### About this exercise
How do the lines below between the ones holding "Click the Google Chrome process icon" and "Open Сорокина Полина Сергеевна profile", inclusive, read? Give them again exactly, with no other lines.
..........
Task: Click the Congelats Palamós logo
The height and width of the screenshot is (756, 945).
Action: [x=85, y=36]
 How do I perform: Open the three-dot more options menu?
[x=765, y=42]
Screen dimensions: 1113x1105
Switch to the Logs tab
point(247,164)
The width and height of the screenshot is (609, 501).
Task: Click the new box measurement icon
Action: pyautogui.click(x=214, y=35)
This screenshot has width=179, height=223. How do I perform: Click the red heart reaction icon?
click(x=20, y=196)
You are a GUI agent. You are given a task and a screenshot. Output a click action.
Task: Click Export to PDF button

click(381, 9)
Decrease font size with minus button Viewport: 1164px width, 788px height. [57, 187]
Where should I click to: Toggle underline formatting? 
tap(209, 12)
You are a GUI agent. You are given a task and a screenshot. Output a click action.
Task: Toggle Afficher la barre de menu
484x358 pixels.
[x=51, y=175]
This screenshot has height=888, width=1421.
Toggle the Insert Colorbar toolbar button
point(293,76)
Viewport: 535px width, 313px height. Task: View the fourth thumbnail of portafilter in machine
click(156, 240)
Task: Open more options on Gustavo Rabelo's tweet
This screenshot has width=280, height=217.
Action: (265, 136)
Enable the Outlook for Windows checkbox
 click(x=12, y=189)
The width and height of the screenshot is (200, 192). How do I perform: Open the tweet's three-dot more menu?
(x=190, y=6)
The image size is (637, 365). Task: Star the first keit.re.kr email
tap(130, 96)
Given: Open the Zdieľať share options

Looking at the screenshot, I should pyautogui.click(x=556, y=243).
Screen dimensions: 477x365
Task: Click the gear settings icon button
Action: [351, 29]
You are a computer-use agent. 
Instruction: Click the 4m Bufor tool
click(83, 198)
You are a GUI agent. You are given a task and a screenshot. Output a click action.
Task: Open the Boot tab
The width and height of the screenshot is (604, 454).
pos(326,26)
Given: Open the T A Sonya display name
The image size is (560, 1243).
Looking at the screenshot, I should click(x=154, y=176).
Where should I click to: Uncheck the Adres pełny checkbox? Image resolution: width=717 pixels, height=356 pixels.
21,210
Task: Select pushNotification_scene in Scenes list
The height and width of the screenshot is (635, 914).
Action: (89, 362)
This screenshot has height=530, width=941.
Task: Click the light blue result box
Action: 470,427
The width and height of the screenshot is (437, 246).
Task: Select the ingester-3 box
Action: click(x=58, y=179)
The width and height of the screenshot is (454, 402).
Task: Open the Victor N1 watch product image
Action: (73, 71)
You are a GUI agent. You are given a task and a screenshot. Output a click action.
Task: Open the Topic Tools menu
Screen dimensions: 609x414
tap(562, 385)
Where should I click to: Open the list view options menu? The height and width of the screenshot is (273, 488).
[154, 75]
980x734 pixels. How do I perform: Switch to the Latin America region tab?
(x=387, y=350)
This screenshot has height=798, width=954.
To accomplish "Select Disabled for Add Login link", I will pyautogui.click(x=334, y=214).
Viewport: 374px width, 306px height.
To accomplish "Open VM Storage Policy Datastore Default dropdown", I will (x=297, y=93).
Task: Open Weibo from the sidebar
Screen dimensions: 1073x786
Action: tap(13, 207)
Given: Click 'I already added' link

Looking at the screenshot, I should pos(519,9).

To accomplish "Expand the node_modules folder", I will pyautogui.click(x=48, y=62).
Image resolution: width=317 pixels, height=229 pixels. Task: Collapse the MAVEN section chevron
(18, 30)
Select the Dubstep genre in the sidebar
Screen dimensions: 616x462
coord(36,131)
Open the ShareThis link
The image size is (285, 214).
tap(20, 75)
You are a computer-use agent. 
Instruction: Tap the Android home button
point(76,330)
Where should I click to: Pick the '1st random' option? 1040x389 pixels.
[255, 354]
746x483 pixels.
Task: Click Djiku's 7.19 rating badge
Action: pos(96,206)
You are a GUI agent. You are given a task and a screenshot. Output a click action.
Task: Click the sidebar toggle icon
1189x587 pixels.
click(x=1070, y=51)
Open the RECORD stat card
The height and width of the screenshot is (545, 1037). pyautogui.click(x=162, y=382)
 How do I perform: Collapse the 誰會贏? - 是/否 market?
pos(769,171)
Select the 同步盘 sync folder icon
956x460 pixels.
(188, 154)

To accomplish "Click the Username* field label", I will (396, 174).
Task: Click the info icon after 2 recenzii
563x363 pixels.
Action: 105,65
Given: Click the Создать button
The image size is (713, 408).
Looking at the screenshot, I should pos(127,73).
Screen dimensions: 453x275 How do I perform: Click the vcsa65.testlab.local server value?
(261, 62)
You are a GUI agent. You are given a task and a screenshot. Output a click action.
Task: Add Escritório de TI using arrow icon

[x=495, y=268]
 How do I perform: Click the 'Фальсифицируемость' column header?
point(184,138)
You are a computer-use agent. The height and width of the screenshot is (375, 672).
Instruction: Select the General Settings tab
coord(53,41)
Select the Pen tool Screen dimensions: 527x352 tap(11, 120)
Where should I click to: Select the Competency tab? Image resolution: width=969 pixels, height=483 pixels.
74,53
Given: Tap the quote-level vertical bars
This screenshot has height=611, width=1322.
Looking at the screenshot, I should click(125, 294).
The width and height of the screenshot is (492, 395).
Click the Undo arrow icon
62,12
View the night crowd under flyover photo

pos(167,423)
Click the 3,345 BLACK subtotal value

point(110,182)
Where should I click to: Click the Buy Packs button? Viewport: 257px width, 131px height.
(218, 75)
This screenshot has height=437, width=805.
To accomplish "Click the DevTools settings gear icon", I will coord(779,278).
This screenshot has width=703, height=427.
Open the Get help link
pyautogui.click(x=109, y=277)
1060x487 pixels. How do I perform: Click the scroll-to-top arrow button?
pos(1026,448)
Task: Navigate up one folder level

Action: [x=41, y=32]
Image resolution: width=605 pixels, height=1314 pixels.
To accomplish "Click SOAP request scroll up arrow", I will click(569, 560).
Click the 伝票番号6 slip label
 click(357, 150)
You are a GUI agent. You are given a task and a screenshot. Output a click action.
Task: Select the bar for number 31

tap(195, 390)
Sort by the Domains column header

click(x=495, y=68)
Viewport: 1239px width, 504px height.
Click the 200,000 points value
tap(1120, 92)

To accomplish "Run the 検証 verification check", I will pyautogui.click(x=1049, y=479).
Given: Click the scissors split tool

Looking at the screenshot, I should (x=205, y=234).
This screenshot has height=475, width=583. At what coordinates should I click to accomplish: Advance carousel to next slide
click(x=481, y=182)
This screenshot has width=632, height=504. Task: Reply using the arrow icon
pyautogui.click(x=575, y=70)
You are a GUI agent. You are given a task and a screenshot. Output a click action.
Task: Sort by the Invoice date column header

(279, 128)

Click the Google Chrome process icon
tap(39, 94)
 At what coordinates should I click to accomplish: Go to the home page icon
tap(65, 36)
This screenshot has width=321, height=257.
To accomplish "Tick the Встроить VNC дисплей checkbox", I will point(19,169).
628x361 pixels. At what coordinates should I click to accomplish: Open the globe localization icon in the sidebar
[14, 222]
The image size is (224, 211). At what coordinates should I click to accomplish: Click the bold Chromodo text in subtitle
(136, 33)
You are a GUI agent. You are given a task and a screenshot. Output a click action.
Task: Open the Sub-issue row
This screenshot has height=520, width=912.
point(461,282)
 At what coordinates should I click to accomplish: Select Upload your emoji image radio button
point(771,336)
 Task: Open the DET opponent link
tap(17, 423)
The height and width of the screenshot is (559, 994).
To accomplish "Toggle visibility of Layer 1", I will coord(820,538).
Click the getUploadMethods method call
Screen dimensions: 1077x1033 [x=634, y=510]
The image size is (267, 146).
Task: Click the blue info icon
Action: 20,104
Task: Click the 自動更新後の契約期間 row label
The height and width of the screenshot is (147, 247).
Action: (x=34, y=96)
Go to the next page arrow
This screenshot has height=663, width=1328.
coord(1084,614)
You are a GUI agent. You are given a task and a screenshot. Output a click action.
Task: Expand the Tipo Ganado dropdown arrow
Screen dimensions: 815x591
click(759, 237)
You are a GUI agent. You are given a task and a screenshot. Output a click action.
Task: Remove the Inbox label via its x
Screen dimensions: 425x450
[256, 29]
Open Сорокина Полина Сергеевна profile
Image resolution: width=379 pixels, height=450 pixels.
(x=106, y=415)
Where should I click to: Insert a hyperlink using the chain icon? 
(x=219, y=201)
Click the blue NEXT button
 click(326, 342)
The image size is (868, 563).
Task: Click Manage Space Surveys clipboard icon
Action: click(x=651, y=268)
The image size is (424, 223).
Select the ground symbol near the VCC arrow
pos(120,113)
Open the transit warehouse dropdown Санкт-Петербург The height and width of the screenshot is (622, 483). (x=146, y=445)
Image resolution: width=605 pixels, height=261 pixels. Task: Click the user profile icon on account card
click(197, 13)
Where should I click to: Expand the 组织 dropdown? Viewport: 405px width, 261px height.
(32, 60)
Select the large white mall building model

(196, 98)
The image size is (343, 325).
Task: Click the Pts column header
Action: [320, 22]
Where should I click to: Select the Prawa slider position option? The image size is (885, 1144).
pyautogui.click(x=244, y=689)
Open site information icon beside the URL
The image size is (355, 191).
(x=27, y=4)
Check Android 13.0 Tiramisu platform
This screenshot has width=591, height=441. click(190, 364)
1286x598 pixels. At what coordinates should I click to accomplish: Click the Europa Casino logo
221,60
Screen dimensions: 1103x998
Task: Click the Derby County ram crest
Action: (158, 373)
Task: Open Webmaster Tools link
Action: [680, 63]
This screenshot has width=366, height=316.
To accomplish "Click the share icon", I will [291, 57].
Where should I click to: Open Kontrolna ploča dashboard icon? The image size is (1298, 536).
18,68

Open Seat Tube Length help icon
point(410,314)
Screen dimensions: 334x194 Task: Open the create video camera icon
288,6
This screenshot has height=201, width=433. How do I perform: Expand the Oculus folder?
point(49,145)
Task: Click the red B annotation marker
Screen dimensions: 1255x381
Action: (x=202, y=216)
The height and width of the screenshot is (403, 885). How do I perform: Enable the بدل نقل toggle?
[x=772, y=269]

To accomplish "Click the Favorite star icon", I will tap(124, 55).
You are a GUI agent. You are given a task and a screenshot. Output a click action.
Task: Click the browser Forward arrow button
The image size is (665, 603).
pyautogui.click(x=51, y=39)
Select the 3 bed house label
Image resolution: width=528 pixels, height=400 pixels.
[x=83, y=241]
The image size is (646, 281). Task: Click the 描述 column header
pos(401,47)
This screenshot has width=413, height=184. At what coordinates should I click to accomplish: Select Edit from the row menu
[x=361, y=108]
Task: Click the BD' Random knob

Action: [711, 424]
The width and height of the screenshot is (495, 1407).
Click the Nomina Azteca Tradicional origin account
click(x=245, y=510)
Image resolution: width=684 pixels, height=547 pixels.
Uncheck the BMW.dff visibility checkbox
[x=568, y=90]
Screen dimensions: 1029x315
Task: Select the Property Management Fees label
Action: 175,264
..........
### Reply to the exercise
Click the Google Chrome process icon
tap(39, 94)
 At what coordinates should I click to accomplish: Go to the home page icon
tap(65, 36)
This screenshot has width=321, height=257.
To accomplish "Tick the Встроить VNC дисплей checkbox", I will point(19,169).
628x361 pixels. At what coordinates should I click to accomplish: Open the globe localization icon in the sidebar
[14, 222]
The image size is (224, 211). At what coordinates should I click to accomplish: Click the bold Chromodo text in subtitle
(136, 33)
You are a GUI agent. You are given a task and a screenshot. Output a click action.
Task: Open the Sub-issue row
This screenshot has height=520, width=912.
point(461,282)
 At what coordinates should I click to accomplish: Select Upload your emoji image radio button
point(771,336)
 Task: Open the DET opponent link
tap(17, 423)
The height and width of the screenshot is (559, 994).
To accomplish "Toggle visibility of Layer 1", I will coord(820,538).
Click the getUploadMethods method call
Screen dimensions: 1077x1033 [x=634, y=510]
The image size is (267, 146).
Task: Click the blue info icon
Action: 20,104
Task: Click the 自動更新後の契約期間 row label
The height and width of the screenshot is (147, 247).
Action: (x=34, y=96)
Go to the next page arrow
This screenshot has height=663, width=1328.
coord(1084,614)
You are a GUI agent. You are given a task and a screenshot. Output a click action.
Task: Expand the Tipo Ganado dropdown arrow
Screen dimensions: 815x591
click(759, 237)
You are a GUI agent. You are given a task and a screenshot. Output a click action.
Task: Remove the Inbox label via its x
Screen dimensions: 425x450
[256, 29]
Open Сорокина Полина Сергеевна profile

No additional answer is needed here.